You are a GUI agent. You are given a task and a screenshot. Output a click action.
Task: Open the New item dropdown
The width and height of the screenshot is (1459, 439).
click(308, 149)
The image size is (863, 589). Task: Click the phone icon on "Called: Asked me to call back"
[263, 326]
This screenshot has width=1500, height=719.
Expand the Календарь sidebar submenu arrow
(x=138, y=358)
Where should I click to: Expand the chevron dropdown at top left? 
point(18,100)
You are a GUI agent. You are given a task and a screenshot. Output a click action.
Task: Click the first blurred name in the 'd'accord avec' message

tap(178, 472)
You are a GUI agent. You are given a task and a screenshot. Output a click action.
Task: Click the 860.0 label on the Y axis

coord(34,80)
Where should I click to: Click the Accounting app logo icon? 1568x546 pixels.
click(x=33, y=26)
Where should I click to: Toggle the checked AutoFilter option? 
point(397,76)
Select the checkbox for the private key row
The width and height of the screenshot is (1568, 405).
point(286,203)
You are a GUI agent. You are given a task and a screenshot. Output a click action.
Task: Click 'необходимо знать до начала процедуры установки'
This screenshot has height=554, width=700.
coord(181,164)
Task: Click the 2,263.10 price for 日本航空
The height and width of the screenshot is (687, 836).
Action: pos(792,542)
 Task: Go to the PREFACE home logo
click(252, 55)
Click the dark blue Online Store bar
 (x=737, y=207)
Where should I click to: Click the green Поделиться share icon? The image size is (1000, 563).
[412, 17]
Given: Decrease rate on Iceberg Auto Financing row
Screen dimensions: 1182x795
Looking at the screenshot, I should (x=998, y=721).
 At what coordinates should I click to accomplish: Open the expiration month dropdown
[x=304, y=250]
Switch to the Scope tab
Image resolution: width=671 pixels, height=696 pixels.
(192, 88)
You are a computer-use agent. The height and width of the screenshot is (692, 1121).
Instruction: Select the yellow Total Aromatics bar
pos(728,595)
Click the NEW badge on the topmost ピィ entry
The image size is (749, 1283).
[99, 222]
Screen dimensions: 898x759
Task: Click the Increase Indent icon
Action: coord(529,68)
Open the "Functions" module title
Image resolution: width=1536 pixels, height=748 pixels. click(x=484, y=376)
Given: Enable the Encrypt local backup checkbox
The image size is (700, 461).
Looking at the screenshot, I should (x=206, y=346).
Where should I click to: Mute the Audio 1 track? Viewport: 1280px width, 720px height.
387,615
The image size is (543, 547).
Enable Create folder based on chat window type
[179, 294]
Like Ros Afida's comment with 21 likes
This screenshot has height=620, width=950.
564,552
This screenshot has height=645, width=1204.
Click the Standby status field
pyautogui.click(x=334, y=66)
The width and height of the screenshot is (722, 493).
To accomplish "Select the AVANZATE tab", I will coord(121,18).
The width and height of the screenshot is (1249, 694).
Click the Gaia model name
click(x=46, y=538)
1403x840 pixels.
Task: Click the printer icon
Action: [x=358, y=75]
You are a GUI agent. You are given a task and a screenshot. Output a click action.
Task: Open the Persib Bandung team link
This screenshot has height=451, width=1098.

◇ ◇ ◇ ◇ ◇ ◇ ◇

▶ _Your instructions_
Each entry needs to be copied out exactly.

▶ _Reply_
You are a GUI agent. You are given a task and a screenshot. Output a click action.
Task: Open the New item dropdown
The width and height of the screenshot is (1459, 439).
click(308, 149)
The image size is (863, 589). Task: Click the phone icon on "Called: Asked me to call back"
[263, 326]
This screenshot has width=1500, height=719.
Expand the Календарь sidebar submenu arrow
(x=138, y=358)
Where should I click to: Expand the chevron dropdown at top left? 
point(18,100)
You are a GUI agent. You are given a task and a screenshot. Output a click action.
Task: Click the first blurred name in the 'd'accord avec' message

tap(178, 472)
You are a GUI agent. You are given a task and a screenshot. Output a click action.
Task: Click the 860.0 label on the Y axis

coord(34,80)
Where should I click to: Click the Accounting app logo icon? 1568x546 pixels.
click(x=33, y=26)
Where should I click to: Toggle the checked AutoFilter option? 
point(397,76)
Select the checkbox for the private key row
The width and height of the screenshot is (1568, 405).
point(286,203)
You are a GUI agent. You are given a task and a screenshot. Output a click action.
Task: Click 'необходимо знать до начала процедуры установки'
This screenshot has height=554, width=700.
coord(181,164)
Task: Click the 2,263.10 price for 日本航空
The height and width of the screenshot is (687, 836).
Action: pos(792,542)
 Task: Go to the PREFACE home logo
click(252, 55)
Click the dark blue Online Store bar
 (x=737, y=207)
Where should I click to: Click the green Поделиться share icon? The image size is (1000, 563).
[412, 17]
Given: Decrease rate on Iceberg Auto Financing row
Screen dimensions: 1182x795
Looking at the screenshot, I should (x=998, y=721).
 At what coordinates should I click to accomplish: Open the expiration month dropdown
[x=304, y=250]
Switch to the Scope tab
Image resolution: width=671 pixels, height=696 pixels.
(192, 88)
You are a computer-use agent. The height and width of the screenshot is (692, 1121).
Instruction: Select the yellow Total Aromatics bar
pos(728,595)
Click the NEW badge on the topmost ピィ entry
The image size is (749, 1283).
[99, 222]
Screen dimensions: 898x759
Task: Click the Increase Indent icon
Action: coord(529,68)
Open the "Functions" module title
Image resolution: width=1536 pixels, height=748 pixels. click(x=484, y=376)
Given: Enable the Encrypt local backup checkbox
The image size is (700, 461).
Looking at the screenshot, I should (x=206, y=346).
Where should I click to: Mute the Audio 1 track? Viewport: 1280px width, 720px height.
387,615
The image size is (543, 547).
Enable Create folder based on chat window type
[179, 294]
Like Ros Afida's comment with 21 likes
This screenshot has height=620, width=950.
564,552
This screenshot has height=645, width=1204.
Click the Standby status field
pyautogui.click(x=334, y=66)
The width and height of the screenshot is (722, 493).
To accomplish "Select the AVANZATE tab", I will coord(121,18).
The width and height of the screenshot is (1249, 694).
Click the Gaia model name
click(x=46, y=538)
1403x840 pixels.
Task: Click the printer icon
Action: [x=358, y=75]
You are a GUI agent. You are given a task and a screenshot. Output a click action.
Task: Open the Persib Bandung team link
This screenshot has height=451, width=1098.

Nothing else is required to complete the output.